The only thing I didn't always like about it was the incessant similes that were punny/cheesy--they were a bit much at times, but I'm sure that's just the author's personality. Eventually they just made me chuckle and roll my eyes haha.
I really needed this book. It’s been a rough year and I’ve thought of seeking out therapy for exactly the topics covered in this book, it was like it was written for me!
Since I listened to the audiobook, I don’t have the exact quote, but she said something along the lines of
This book isn’t going to tell you everything you are doing is wrong, you already do that enough yourself. If that resonates with you, or you are constantly disappointed in yourself, feel you are a disappointment to others etc. this is worth the read.
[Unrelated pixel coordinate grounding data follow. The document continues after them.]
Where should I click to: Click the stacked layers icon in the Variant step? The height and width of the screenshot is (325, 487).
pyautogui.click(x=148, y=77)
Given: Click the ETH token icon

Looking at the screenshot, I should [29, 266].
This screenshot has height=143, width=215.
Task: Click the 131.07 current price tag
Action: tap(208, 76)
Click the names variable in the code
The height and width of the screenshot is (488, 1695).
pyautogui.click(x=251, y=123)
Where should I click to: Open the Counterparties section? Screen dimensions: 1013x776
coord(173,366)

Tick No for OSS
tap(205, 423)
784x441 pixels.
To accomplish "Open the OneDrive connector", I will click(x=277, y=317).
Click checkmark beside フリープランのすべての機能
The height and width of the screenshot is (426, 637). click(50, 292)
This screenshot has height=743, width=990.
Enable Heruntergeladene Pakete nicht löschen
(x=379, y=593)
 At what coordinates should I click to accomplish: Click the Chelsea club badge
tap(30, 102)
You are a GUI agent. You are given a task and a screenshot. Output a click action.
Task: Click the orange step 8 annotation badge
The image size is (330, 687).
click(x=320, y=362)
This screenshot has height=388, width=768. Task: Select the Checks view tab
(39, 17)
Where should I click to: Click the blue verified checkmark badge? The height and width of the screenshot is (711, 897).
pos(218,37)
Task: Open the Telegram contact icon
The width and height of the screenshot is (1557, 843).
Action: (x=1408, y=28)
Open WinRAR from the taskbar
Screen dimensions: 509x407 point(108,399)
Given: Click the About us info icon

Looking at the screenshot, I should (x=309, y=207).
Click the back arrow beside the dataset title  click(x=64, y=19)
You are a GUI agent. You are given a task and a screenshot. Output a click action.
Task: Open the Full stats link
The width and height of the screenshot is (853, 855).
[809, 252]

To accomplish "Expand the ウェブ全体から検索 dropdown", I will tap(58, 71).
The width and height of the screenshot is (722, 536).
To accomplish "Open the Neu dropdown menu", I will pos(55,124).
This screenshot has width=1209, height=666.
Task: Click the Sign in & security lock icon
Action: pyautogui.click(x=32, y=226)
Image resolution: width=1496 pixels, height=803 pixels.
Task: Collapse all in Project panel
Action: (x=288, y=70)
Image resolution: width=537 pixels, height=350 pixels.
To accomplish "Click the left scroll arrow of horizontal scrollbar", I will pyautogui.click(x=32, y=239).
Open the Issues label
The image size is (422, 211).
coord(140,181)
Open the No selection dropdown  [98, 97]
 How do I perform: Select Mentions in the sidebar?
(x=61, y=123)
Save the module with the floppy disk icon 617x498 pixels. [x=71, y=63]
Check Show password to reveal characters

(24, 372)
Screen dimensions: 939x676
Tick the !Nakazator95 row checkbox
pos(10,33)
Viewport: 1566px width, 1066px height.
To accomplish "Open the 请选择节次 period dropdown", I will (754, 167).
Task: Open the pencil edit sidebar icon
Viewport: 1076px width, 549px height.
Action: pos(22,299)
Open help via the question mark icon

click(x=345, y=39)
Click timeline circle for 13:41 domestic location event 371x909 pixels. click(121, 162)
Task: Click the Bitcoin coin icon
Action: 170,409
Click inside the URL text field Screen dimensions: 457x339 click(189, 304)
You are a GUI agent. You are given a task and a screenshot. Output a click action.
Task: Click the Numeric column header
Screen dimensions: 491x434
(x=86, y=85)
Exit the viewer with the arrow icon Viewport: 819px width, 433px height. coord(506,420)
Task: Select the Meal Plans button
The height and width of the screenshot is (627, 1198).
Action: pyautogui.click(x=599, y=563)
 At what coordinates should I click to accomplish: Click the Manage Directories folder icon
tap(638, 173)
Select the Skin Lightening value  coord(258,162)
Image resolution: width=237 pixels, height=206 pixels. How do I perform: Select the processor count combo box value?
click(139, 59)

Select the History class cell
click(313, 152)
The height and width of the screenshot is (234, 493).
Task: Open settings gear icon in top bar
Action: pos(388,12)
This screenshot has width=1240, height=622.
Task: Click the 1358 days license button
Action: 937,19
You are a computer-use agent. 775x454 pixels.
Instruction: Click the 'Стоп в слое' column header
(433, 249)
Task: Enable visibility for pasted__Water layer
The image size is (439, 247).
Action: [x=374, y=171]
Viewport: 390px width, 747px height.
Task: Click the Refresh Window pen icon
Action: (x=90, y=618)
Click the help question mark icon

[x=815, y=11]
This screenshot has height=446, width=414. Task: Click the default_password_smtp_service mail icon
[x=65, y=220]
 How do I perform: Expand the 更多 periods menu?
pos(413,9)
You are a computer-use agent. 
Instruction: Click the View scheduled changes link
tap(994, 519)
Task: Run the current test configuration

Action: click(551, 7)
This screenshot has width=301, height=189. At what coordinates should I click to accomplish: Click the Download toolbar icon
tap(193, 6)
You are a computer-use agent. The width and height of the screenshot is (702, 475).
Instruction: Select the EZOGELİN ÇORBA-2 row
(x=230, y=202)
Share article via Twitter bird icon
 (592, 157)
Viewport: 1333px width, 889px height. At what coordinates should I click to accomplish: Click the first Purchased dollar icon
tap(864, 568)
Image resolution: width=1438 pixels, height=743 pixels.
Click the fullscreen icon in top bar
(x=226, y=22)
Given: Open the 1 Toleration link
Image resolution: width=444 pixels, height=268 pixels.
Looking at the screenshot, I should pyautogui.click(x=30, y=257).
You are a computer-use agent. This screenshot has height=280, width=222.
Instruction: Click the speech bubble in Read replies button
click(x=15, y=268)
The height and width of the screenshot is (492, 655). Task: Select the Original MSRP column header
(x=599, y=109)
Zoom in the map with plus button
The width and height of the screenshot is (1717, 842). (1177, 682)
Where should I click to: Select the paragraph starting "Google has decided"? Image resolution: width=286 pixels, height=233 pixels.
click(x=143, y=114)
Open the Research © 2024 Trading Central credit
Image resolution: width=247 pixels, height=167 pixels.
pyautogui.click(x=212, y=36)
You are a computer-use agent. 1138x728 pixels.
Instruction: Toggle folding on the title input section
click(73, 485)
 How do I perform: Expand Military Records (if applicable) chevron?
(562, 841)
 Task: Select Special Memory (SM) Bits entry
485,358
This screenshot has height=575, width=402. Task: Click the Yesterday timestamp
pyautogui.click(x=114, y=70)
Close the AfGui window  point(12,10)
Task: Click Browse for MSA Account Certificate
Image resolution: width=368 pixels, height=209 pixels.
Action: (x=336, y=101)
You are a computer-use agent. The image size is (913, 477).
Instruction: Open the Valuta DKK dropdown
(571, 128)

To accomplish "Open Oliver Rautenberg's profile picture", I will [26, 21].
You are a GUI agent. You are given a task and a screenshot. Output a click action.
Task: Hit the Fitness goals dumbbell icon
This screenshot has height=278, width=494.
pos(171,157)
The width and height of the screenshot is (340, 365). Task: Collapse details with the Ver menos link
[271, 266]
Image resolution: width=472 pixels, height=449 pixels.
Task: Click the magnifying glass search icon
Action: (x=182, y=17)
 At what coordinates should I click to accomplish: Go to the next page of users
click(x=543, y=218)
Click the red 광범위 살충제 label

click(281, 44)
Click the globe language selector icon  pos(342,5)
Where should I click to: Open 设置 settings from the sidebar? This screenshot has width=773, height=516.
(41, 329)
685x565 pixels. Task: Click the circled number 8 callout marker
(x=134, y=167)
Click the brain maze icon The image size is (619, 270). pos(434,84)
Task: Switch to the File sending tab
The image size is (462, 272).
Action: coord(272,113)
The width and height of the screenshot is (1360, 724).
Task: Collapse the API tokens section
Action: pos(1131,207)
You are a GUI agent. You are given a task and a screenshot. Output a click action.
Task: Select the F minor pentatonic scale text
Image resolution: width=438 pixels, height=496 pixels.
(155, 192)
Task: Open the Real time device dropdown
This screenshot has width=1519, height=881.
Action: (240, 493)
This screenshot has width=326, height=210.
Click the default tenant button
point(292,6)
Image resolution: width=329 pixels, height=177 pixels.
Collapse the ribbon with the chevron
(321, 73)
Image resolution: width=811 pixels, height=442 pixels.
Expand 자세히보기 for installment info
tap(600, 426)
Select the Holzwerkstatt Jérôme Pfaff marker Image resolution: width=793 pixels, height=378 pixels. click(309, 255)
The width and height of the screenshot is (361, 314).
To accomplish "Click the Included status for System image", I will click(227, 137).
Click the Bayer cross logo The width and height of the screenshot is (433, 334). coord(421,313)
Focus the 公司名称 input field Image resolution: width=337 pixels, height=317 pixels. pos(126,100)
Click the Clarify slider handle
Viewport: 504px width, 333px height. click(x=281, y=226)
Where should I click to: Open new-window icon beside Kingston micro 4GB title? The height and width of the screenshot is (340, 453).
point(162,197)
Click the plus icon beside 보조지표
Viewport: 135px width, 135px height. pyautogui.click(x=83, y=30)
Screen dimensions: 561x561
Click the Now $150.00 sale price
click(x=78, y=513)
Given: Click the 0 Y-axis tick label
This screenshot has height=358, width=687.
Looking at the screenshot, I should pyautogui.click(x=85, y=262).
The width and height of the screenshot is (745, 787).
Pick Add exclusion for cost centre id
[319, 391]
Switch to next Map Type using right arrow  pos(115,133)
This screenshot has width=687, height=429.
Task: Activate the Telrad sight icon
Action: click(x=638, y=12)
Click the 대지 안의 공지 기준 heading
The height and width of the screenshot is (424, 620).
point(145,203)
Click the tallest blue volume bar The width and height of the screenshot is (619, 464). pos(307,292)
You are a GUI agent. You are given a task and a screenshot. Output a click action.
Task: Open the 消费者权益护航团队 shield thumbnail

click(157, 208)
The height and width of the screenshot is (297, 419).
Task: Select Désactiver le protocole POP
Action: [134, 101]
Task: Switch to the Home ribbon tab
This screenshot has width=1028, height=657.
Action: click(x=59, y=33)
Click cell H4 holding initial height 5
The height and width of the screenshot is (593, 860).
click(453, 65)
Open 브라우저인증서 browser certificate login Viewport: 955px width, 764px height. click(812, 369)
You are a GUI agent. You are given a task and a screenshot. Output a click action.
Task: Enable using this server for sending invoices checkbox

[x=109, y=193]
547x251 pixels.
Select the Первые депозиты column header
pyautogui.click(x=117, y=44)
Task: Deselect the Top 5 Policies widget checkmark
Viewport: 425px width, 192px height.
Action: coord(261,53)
I don’t read self help books very often because they reiterate the same concepts over and over, well not this one! I also love when the author of nonfiction books narrates the audiobook.
How to Be Enough take a deep dive of what perfectionism looks like and how those various characteristics can show up for people. It then takes a look at how we can shift our perspectives about ourselves and start to approach our self-worth with an acceptance mindset. I find these mind shift reminders helpful when it comes to working on self acceptance, the ability to shift a paradigm and view our characteristics as a way of what is, and without judgement is so helpful.
While the overall concepts within this book are not new for me, the little anecdotes help to view the concepts in a new way. I appreciated the stories and talking points as another informative learning in my self acceptance journey.
I will be reading this one again! Dr. Hendrickson shares so much insight on managing perfectionism from her practice as a therapist and from her own personal experience.
If you’ve ever struggled to feel authentic or been stuck feeling like you “should” do something you don’t want, then this is for you.
I’ve had social anxiety my entire life. Because of this, I’ve always felt the need to mask with my “best self”. It’s exhausting. This book said, “I see you and you’re enough.” We’re all just trying to figure this life out — even when we don’t act like it. So let’s just drop the act and be real with each other and ourselves.
How to be enough was a great read and listen. I liked the different strategies to help with self-esteem as well as procrastination. The stories of real patients helped too.
Engaging, accessible, and well-narrated. A recommended purchase for collections where self-help and pop psych are popular.